2026-07-14
What Does My IP Address Reveal About Me? (Less — and More — Than You Think)
Your IP address reveals your rough location (city level), your internet provider and your connection type — but not your name, exact address or browsing history. Here's exactly what websites can see.
Every website you visit sees your IP address — it has to, because that's the return address the internet uses to send the page back to you. What that number reveals is both less scary and more interesting than most people assume: it exposes your approximate location (usually city level), your internet provider, and your connection type — but not your name, your street address, or what you do on other websites.
Want to see it for yourself? Open our IP Address Lookup — leave the field empty and it shows exactly what any website can learn about your own connection, live.
What websites CAN see from your IP
- Rough location. IP addresses are allocated in blocks to internet providers, and public geolocation databases map those blocks to regions. Accuracy is typically city or district level — good enough to show you local weather or prices in your currency, far too coarse to find your home.
- Your internet provider (ISP). The block owner is public registry data — a lookup on your IP will name your telecom (PTCL, Jazz, StarLink, Comcast…).

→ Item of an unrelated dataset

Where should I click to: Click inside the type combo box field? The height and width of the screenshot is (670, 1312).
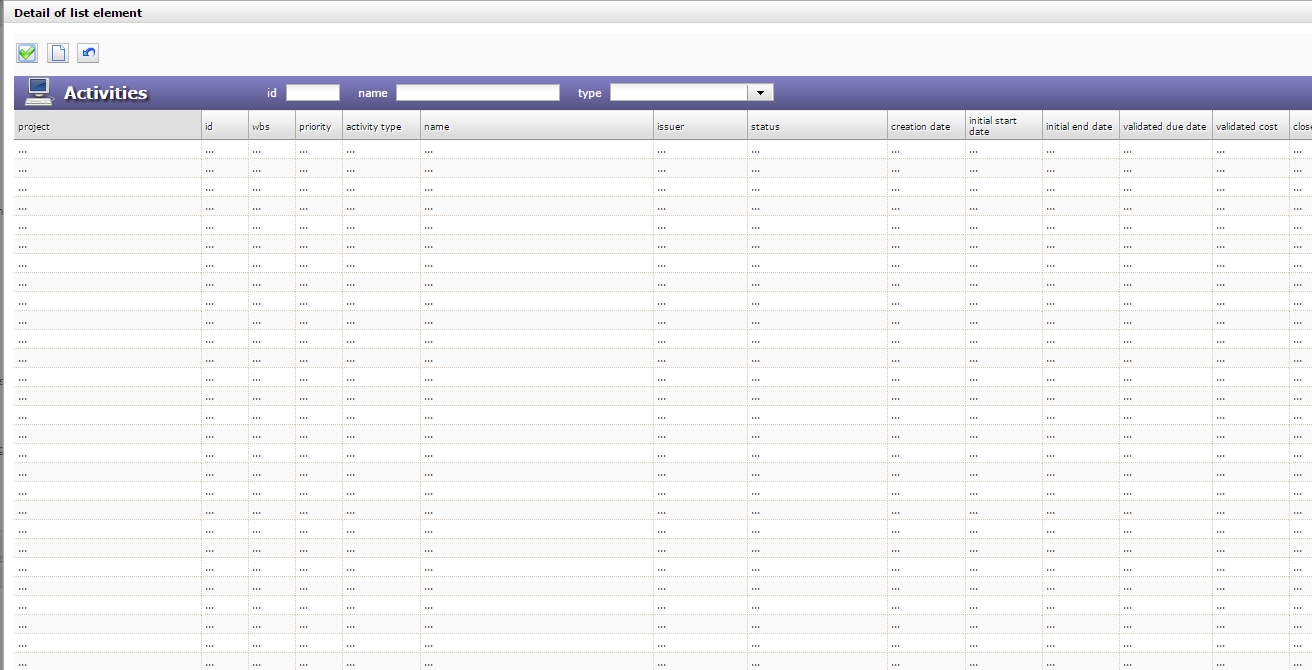[x=679, y=92]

- Connection type. Databases flag whether an IP belongs to a home broadband range, a mobile carrier, a data centre, or a known VPN service. This is how streaming sites detect VPNs.
- A linking key. The same IP appearing across requests lets a site (or an advertiser present on many sites) connect those visits together — this is why your IP counts as personal data under laws like GDPR.
What websites CANNOT see from your IP
- Your name or identity. Only your ISP knows which customer had which IP at what time, and it discloses that only under legal process.
- Your exact address. Geolocation lands on your city or your ISP's routing hub — sometimes a city 100+ km away. The "IP address finds your house" trope in movies is fiction.
- Your browsing history. An IP is a return address, not a logbook. Websites you visit see their own traffic from you, nothing else.
- Your device's contents. An IP alone gives no access to your files, camera or accounts.
Why did my IP's location come out wrong?
Because geolocation databases map network infrastructure, not people. Mobile connections often geolocate to wherever your carrier routes traffic; CGNAT (carrier-grade NAT, very common in Pakistan and across Asia) puts thousands of users behind one public IP; and VPNs deliberately place you in another country. Wrong-city results are normal, not a glitch. You can compare what different databases say using the IP Address Lookup — it queries live public data, and the lookup itself is disclosed on the page (the IP you enter is sent to public geolocation services; nothing is logged by us).
Static vs dynamic: does my IP change?
Most home and mobile IPs are dynamic — your provider reassigns them periodically, so the number you have today may belong to someone else next week. Businesses often pay for static IPs that never change. This churn is another reason an IP alone identifies a connection, not a person.
When should I actually hide my IP?
A VPN replaces your visible IP with the VPN server's, which makes sense in specific situations:
- On public Wi-Fi, where the bigger win is encrypting your traffic — see our public Wi-Fi safety guide
- When you don't want a site to know your country or network (censorship, region-locking)
- When you don't want sites correlating visits by IP
But a VPN is not an invisibility cloak: websites can still recognise you by cookies, browser fingerprint and your logged-in accounts — with a VPN on, Google still knows you're you the moment you sign in. Changing your return address doesn't change your handwriting.
Frequently asked questions
Can someone hack me if they know my IP address? Knowing your IP alone doesn't let anyone into your device — home routers sit behind NAT and firewalls that drop unsolicited traffic. The realistic risk of a leaked IP is targeted denial-of-service flooding (mainly a concern for gamers and streamers), not intrusion.
Is it illegal for websites to log my IP? No — virtually every web server logs IPs for security and debugging, and privacy laws permit that as a legitimate interest. Laws like GDPR simply require sites to disclose it and not retain it forever.
Does incognito mode hide my IP? No. Incognito only stops your browser from saving history and cookies locally. Every website still sees your IP exactly as before. Hiding your IP requires a VPN, proxy, or Tor.
What's the difference between IPv4 and IPv6?
IPv4 addresses (like 203.0.113.7) ran out years ago, so providers share them between users; IPv6 (like 2001:db8::1) is the newer, vastly larger scheme. Many connections have both — our lookup tool handles either.
The bottom line: your IP address is a return address with a coarse postmark — it says roughly where you are and who connects you, nothing more. Check what yours says with the IP Address Lookup, and spend your privacy energy where it matters more: unique passwords (check yours for leaks) and 2FA.